**TRY IT:**
Please restate each entry that follows word for word.

Pixel coordinate grounding data
_ _ _

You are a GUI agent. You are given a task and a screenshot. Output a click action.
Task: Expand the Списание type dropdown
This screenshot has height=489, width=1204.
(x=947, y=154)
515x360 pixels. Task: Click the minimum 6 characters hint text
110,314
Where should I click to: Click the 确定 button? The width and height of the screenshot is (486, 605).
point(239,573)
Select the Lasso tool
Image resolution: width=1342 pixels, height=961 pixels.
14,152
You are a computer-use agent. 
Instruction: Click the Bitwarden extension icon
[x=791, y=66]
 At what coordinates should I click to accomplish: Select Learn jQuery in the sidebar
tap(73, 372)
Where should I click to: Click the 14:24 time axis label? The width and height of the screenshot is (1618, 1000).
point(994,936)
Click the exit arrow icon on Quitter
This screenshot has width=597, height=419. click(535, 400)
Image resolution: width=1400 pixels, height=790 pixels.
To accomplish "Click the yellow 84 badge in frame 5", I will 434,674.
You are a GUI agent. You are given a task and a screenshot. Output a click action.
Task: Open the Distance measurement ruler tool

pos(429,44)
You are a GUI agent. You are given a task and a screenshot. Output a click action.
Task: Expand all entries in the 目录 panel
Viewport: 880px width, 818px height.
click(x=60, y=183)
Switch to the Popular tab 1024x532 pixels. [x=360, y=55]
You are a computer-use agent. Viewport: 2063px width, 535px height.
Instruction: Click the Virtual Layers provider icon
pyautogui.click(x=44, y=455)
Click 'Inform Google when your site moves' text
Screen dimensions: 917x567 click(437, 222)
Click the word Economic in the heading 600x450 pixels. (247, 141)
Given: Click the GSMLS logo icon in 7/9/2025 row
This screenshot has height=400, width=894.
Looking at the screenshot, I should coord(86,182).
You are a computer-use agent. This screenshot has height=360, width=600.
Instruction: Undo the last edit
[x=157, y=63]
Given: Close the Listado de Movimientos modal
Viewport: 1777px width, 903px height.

_ _ _

**FINISHED EXERCISE:**
You are a GUI agent. You are given a task and a screenshot. Output a click action.
Task: Expand the Списание type dropdown
This screenshot has height=489, width=1204.
(x=947, y=154)
515x360 pixels. Task: Click the minimum 6 characters hint text
110,314
Where should I click to: Click the 确定 button? The width and height of the screenshot is (486, 605).
point(239,573)
Select the Lasso tool
Image resolution: width=1342 pixels, height=961 pixels.
14,152
You are a computer-use agent. 
Instruction: Click the Bitwarden extension icon
[x=791, y=66]
 At what coordinates should I click to accomplish: Select Learn jQuery in the sidebar
tap(73, 372)
Where should I click to: Click the 14:24 time axis label? The width and height of the screenshot is (1618, 1000).
point(994,936)
Click the exit arrow icon on Quitter
This screenshot has width=597, height=419. click(535, 400)
Image resolution: width=1400 pixels, height=790 pixels.
To accomplish "Click the yellow 84 badge in frame 5", I will 434,674.
You are a GUI agent. You are given a task and a screenshot. Output a click action.
Task: Open the Distance measurement ruler tool

pos(429,44)
You are a GUI agent. You are given a task and a screenshot. Output a click action.
Task: Expand all entries in the 目录 panel
Viewport: 880px width, 818px height.
click(x=60, y=183)
Switch to the Popular tab 1024x532 pixels. [x=360, y=55]
You are a computer-use agent. Viewport: 2063px width, 535px height.
Instruction: Click the Virtual Layers provider icon
pyautogui.click(x=44, y=455)
Click 'Inform Google when your site moves' text
Screen dimensions: 917x567 click(437, 222)
Click the word Economic in the heading 600x450 pixels. (247, 141)
Given: Click the GSMLS logo icon in 7/9/2025 row
This screenshot has height=400, width=894.
Looking at the screenshot, I should coord(86,182).
You are a computer-use agent. This screenshot has height=360, width=600.
Instruction: Undo the last edit
[x=157, y=63]
Given: Close the Listado de Movimientos modal
Viewport: 1777px width, 903px height.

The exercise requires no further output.